Ditson was a distributor, they didn't manufacture anything and they bought from multiple builders including Martin. That doesn't mean that instrument is good or bad it just means they might not all be the same.

----------

Tim Logan

----------


## brunello97

Looks to me like a Vega-made Ditson, in which case the quality should be quite good.
Hard to tell from the photos about the neck condition, but if all is well, that isn't really a bad price.

Mick

----------

Tim Logan

----------


## Martin Jonas

> Looks to me like a Vega-made Ditson, in which case the quality should be quite good.
> Hard to tell from the photos about the neck condition, but if all is well, that isn't really a bad price.


That would explain the bridge position behind the cant -- as far as I know, Vega were the only notable maker who put the bridge there by design.  In non-Vega bowlbacks, seeing the bridge there is usually a sign of trouble.

However, even though the bridge position may be correct if it's a Vega, the bridge itself doesn't seem to be original.  You can still see the outline of the original bridge's footprint on the soundboard, and it was a good deal wider and differently shaped than the current one.

Martin

----------

Tim Logan

----------


## brunello97

Good eye, Martin.  The bridge appears to be of the typology that Vega used...with the tall bone saddle but zooming in one can see the truncated ends of the bridge itself...which look like some replacement bridges I've purchased myself over the years.
Below is a Ditson "Empire" (from the Hegemony Series  :Wink: )  The bridge on this one appears similar to the one in shadow on Tim's.
I've owned a few Ditson bowls and the Empire I have now is quite a nice mandolin.  Very resonant like one would expect from a Vega.  
Mick

----------

Tim Logan

----------


## Eugene

I agree: this has some decidedly Vega-like quirks.  Design that places the bridge below the cant is all Vega.  For what it's worth, Vega seems to me to be the most consistently good sounding among U.S. producers of the Neapolitan type.

----------

Jim Garber, 

Tim Logan

----------


## brunello97

There have been some folks who (no surprise) attribute these to the Larson Bros. which for various reasons I believe to be misguided judgements.

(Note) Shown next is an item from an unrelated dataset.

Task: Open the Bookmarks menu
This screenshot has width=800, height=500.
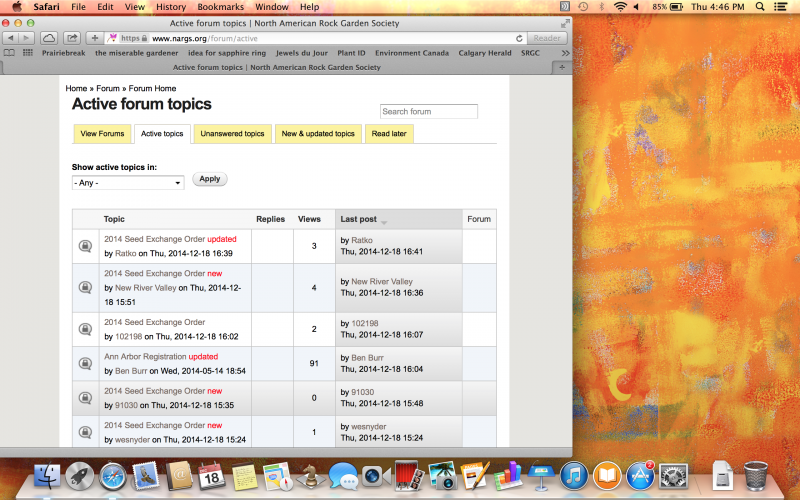Action: [x=220, y=7]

Some of these folks are people whose judgement I typically support wholeheartedly.  But sometimes mistaken information gets propagated. The Mayflower and Empire / Victory / Conquerer / Leland lines all carry so many similar attributes with what we see in Vega mandolins: bridge position, body and neck profile, neck to headstock transition detail.  

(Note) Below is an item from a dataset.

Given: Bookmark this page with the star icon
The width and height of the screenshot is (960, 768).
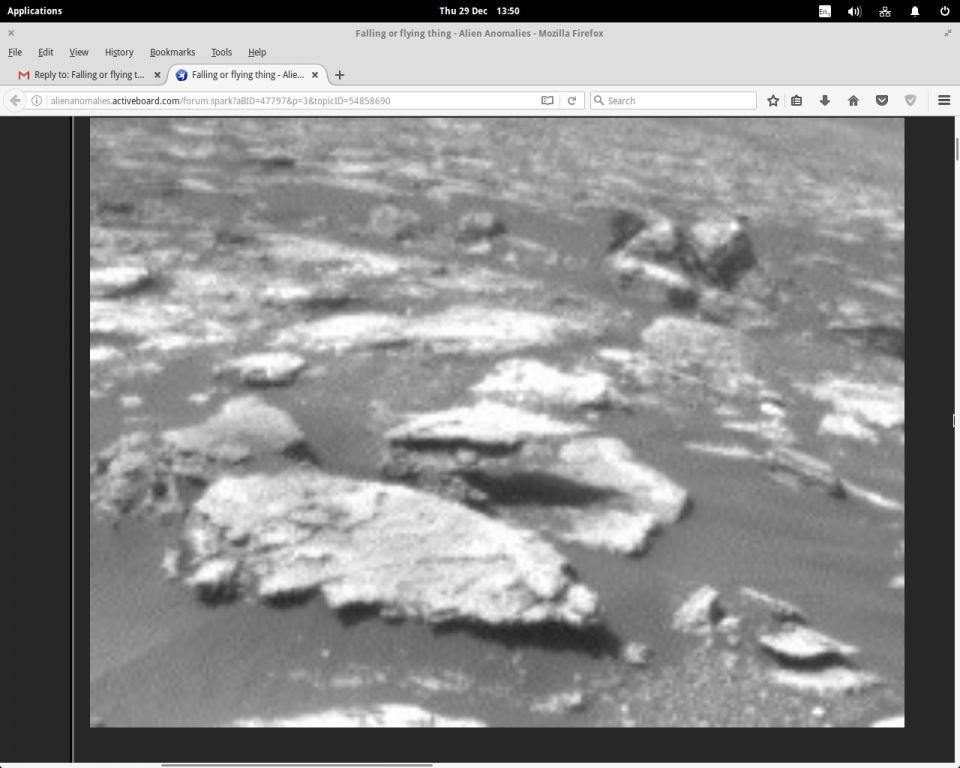Looking at the screenshot, I should [x=773, y=100].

It's very hard to 1. imagine the small Larson's shop producing _all_ those mandolins (at such an early date) for a company out of Boston and 2. Why would mandolins they built on contract so closely resemble those of _another_ company (Vega, located in Boston) and not those they were supposedly making for local (Chicago / Milwaukee) labels (Lyon and Healy, Stahl, et al.)  

In an related example, the Martin bowlbacks and flatbacks, who they built for other labels, look just like the mandolins they built for themselves...as they certainly used the same molds, etc.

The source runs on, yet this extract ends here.